Mr. Elmasry said journalists need to differentiate between the peaceful teachings of Islam and the claims of some Muslim extremists that their actions are justified by their interpretations of Islam.

In the survey, conducted between October, 1997 and April, this year, the Congress identified 350 stories relating to Muslims and found a widespread use of terms like "Muslim extremists'' and "Muslim militants'' as well as examples of what evaluators rated as cultural insensitivity, lack of balance in stories about political events and false inferences that Islam condones and teaches violence.

The greatest number of offensive references to Muslims were found in stories originating with foreign news services covering events in other countries. However, the survey also found anti-Islam references in political cartoons, local news stories and opinion pieces.

Mr. Elmasry said Canadian media would never think of identifying the religious or ethnic affiliation of any other persons linked with crimes.

He likened the situation of Canadian Muslims today to that of Canadian Jews 50 years ago. "Jewish children were being (wrongly) called Christ-killers just as Muslim children are called terrorists today.''

There is little anti-Semitism in the Canadian media because the Canadian Jewish Congress and other organizations have worked hard to educate journalists and the Canadian public, said Mr. Elmasry.
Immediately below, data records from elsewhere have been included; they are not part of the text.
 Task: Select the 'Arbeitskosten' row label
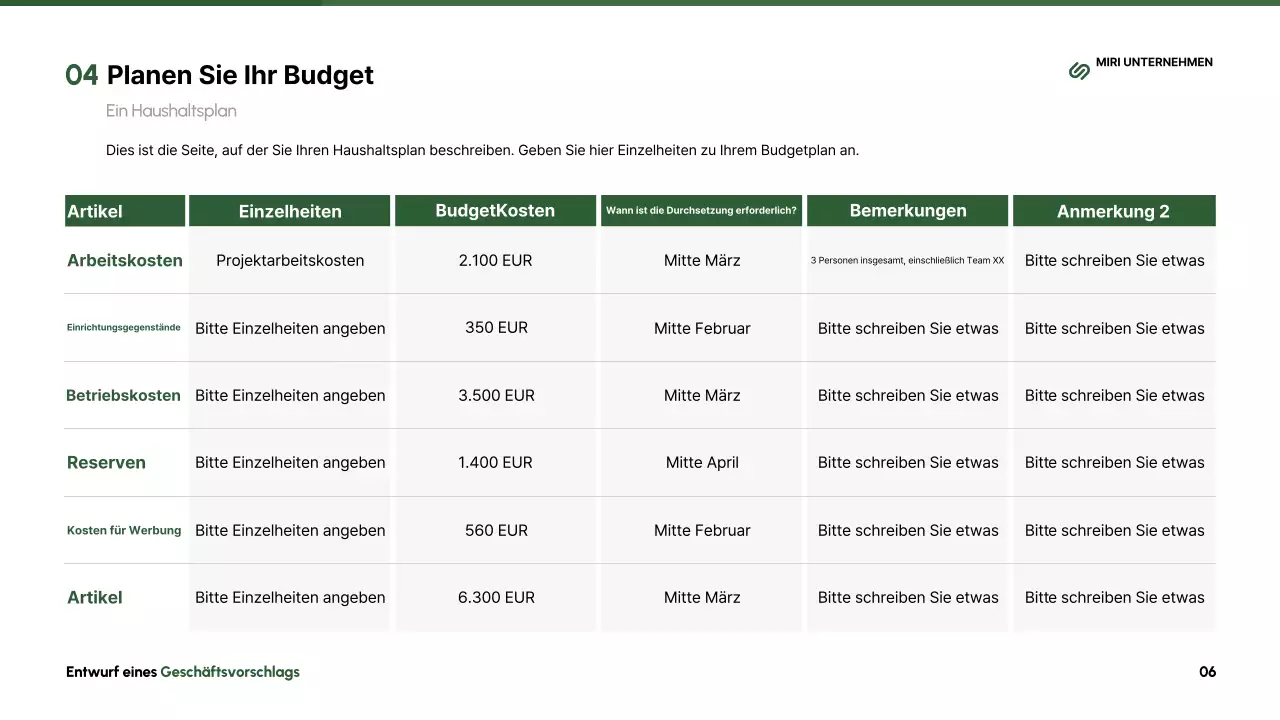coord(125,260)
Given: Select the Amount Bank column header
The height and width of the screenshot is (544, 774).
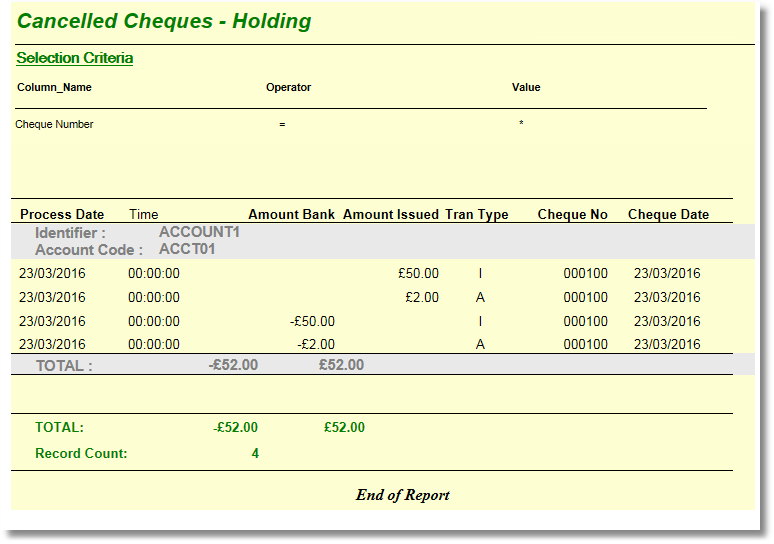Looking at the screenshot, I should 291,214.
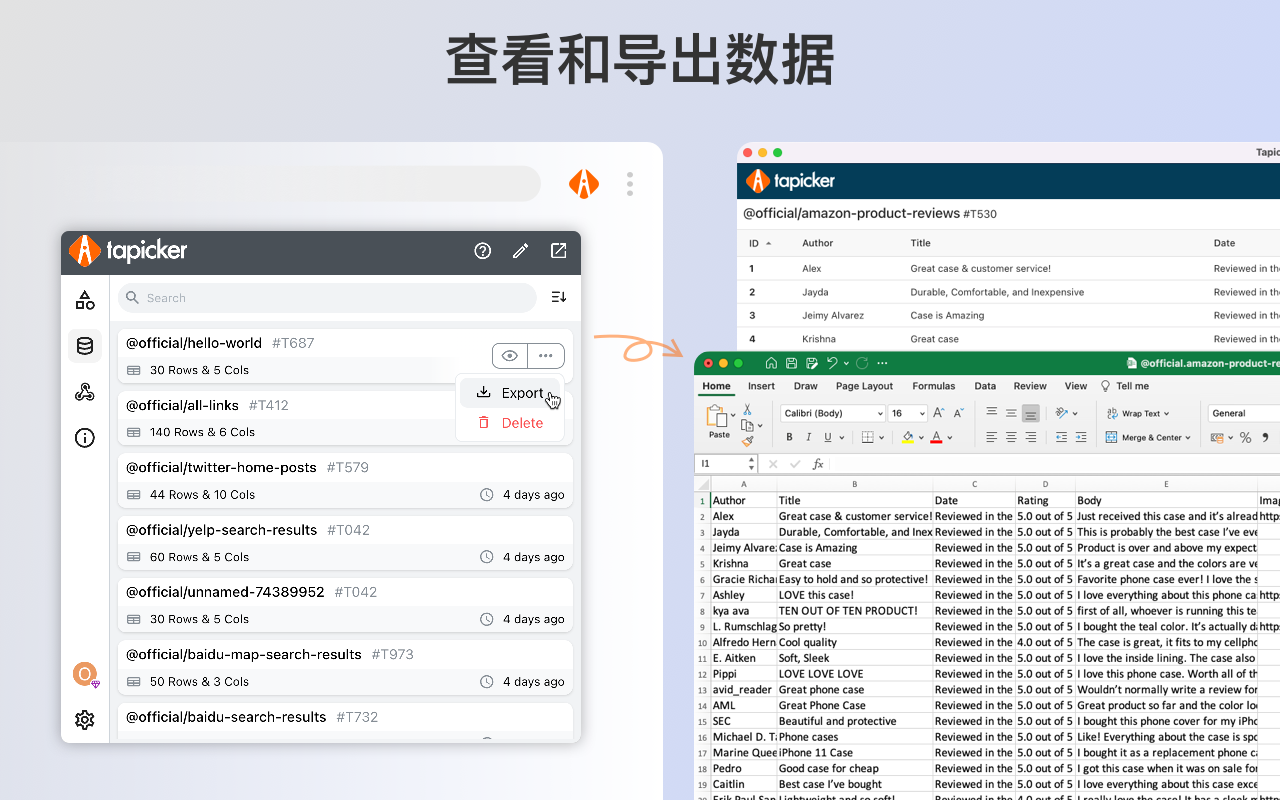Screen dimensions: 1280x800
Task: Toggle italic formatting in Excel
Action: coord(808,437)
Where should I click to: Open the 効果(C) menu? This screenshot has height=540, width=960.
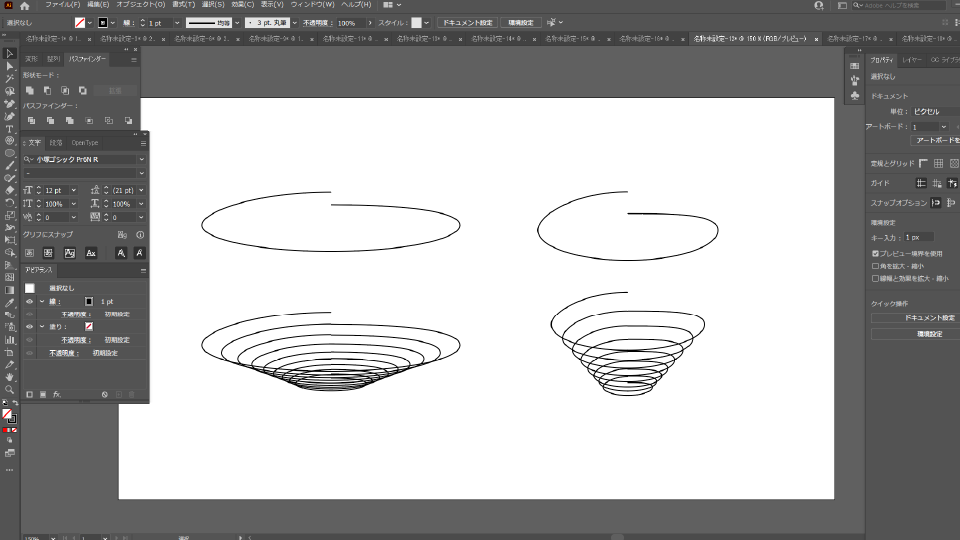tap(241, 5)
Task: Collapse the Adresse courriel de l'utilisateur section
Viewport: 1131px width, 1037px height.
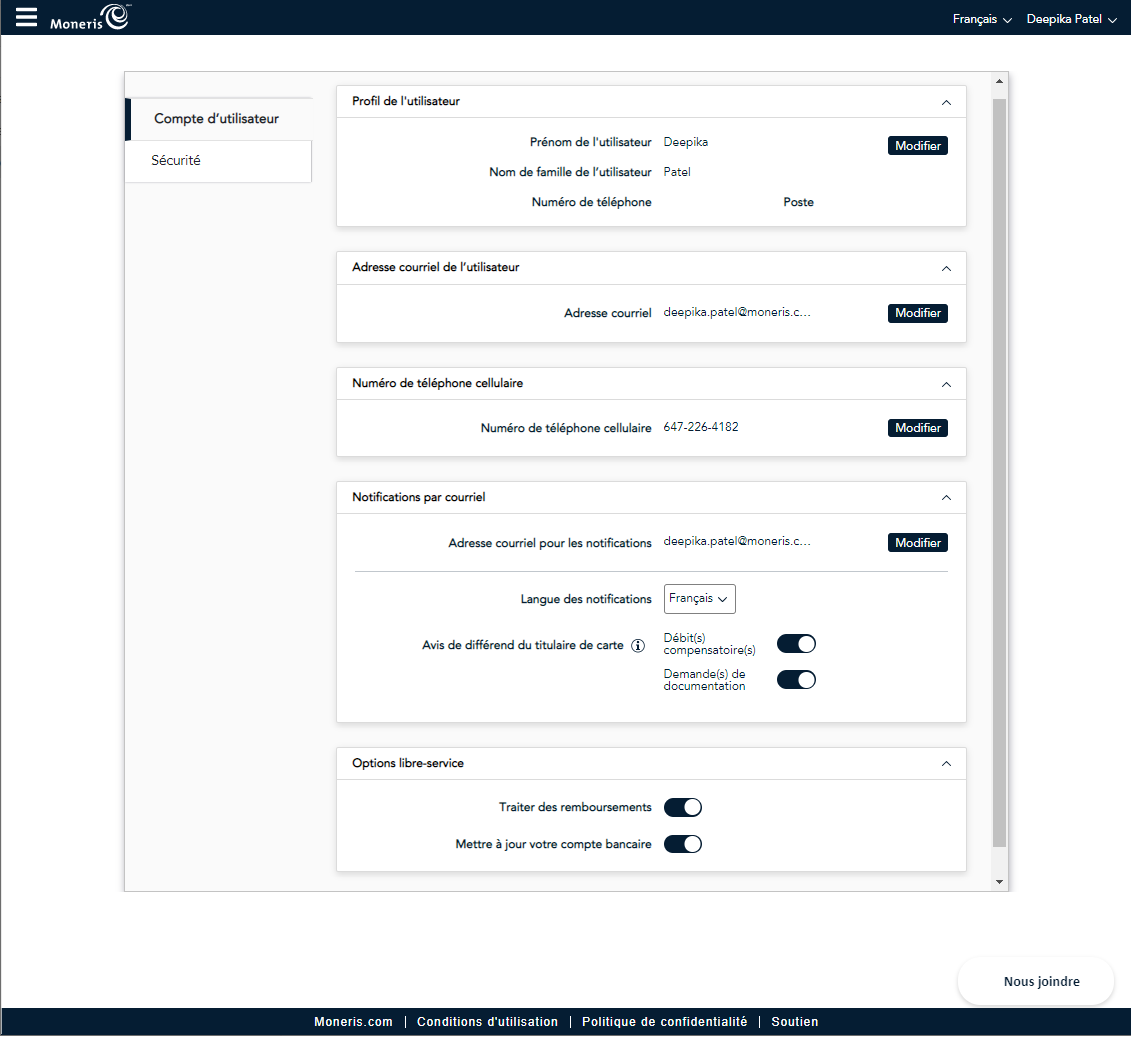Action: [x=946, y=268]
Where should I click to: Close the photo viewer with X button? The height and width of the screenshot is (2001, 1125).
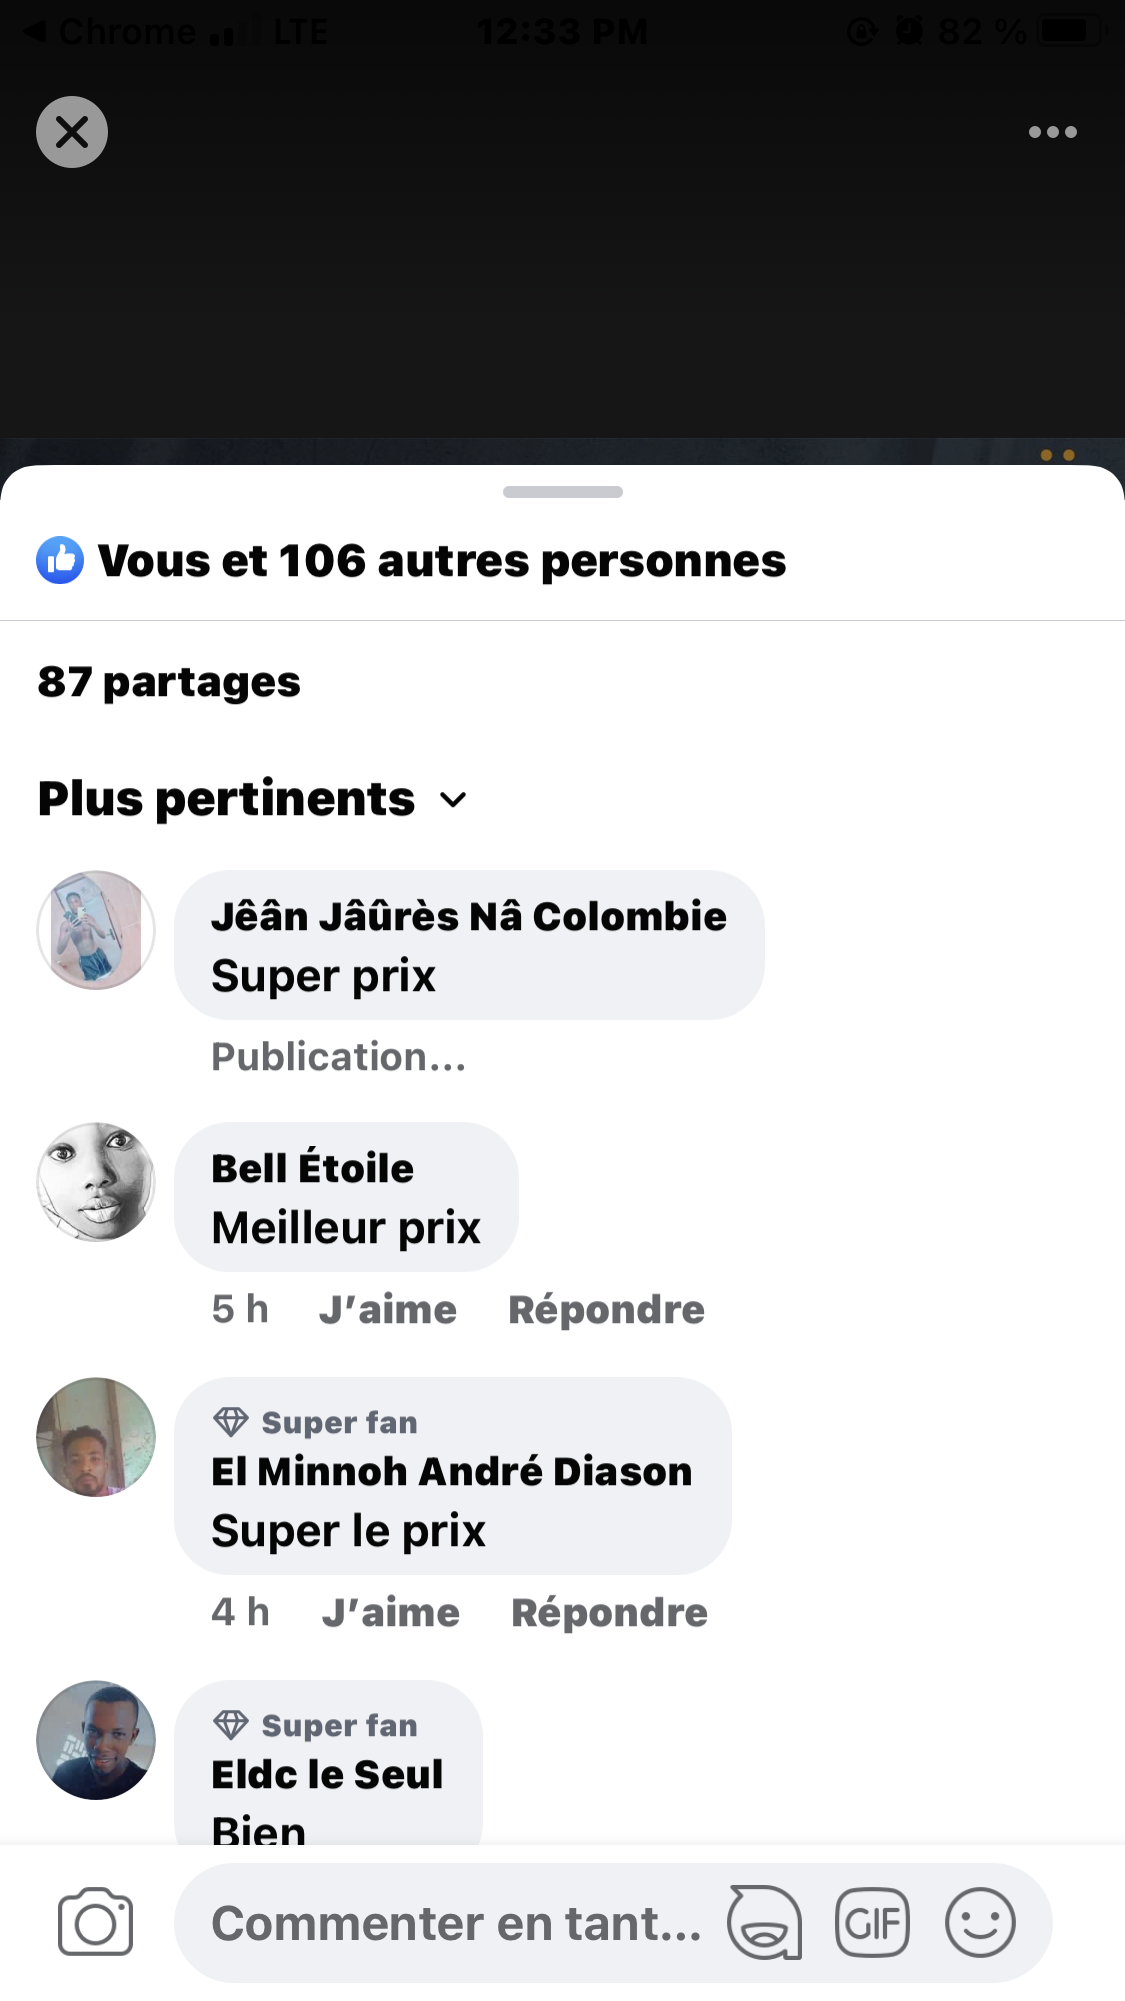72,132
He said the Canadian Islamic Congress intends to continue monitoring newspapers, seek interviews with newspaper editorial boards, and also launch a review of anti-Islam references by the electronic media and the entertainment industry.

Mr. Elmasry said there are some bright spots in newspaper coverage of Muslims. All five publications surveyed had more coverage of Canadian Muslims in 1998 than they did in 1997, and two of the newspapers surveyed, the Globe and the Gazette, printed fewer anti-Islam references after Muslim leaders met with editorial boards of the newspapers.

Wahida Valiante, vice-president of the Islamic Congress, said Canadian Muslims cringe and expect harassment whenever world events like the 1991 Gulf War or the August bombings in East Africa bring a fresh upsurge of media references to "Muslim terrorists.''

Mrs. Valiante is a social worker in Toronto and says that during the Gulf War, she received referrals of several Muslim children who were disturbed by harassment at school.

"In the schools, if your name was Mohammed, you were through,'' she said. She said it is long past time that Muslims spoke out against such stereotyping. "As parents, it's difficult to justify why we have done nothing about it for a long period of time,'' said Mrs. Valiante.